In 2006, his acting career was put on hold for a year following a serious car wreck, which occurred while riding in the back of a car with fellow actor Jung Il-woo. Their two friends riding in the front seat were killed instantly. Lee was severely injured and spent several months bedridden. Upon recovery, Lee received his first leading role in the high-school drama Mackerel Run (2007), but the series was reduced to only eight episodes due to low viewership ratings.
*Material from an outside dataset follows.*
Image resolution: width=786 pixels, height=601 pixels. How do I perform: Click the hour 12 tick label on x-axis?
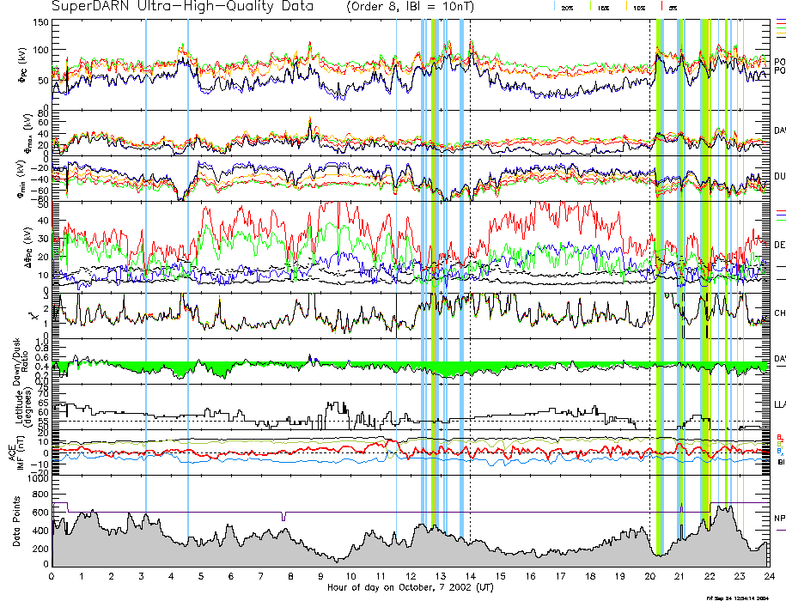click(410, 575)
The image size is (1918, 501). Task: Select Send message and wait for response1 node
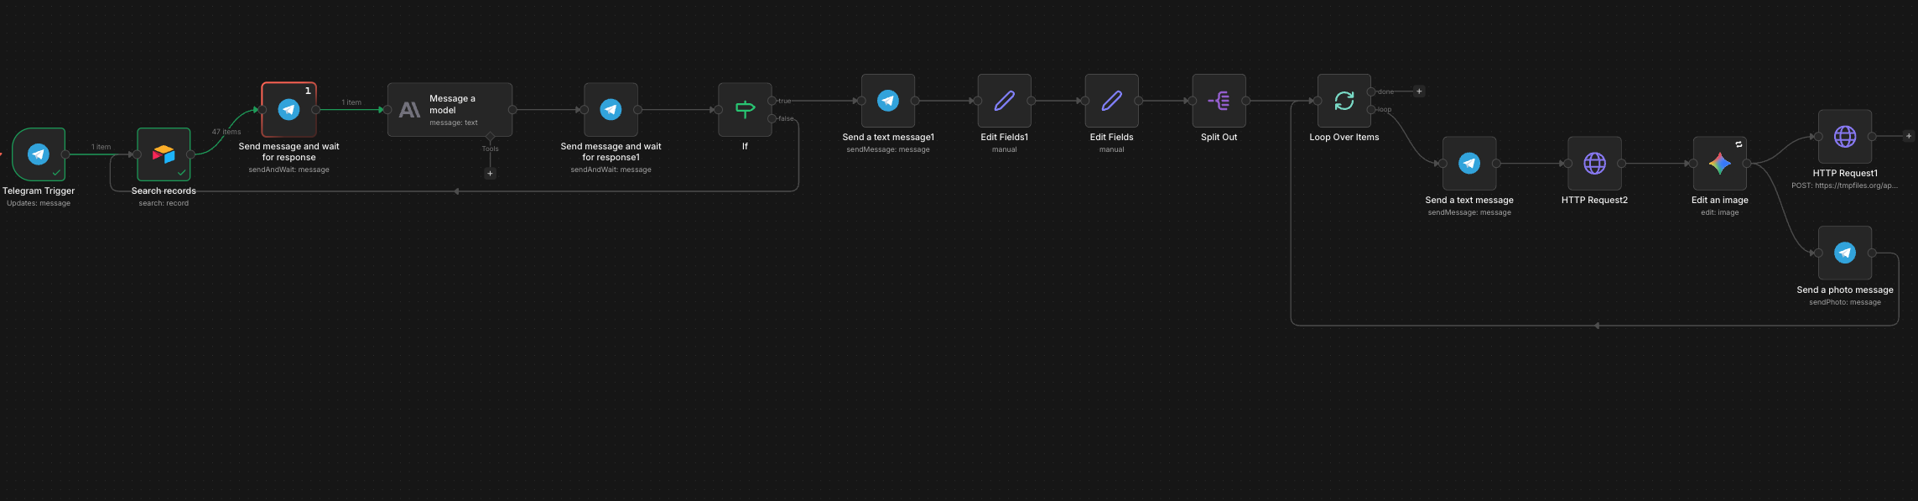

In 2008, he appeared in television dramas Get Up and I Am Sam, as well as movies Public Enemy Returns and Our School's E.T.. During the filming of the latter, he became good friends with actor Kim Su-ro. Kim later gave him praise on a variety show: "I recognize a star when I see one. When I was doing Our School's E.T., I knew that Lee Min-ho would become one of the top actors in the country".
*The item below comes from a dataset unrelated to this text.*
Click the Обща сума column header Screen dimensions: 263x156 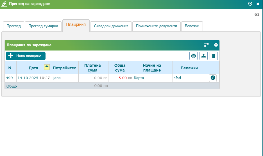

===2009–2010: Breakthrough===
Lee's breakthrough came in 2009 with the lead role of Gu Jun-pyo in KBS2' Boys Over Flowers, the Korean adaptation of the popular shōjo manga of the same name. Competition for the role was intense and Lee only found out that he had been cast through newspaper articles. The series attracted high viewership ratings and buzz in South Korea during its broadcast. Lee's new-found popularity gained him many endorsement deals; Boys Over Flowers also created another Korean Wave throughout Asia and made Lee a hallyu star.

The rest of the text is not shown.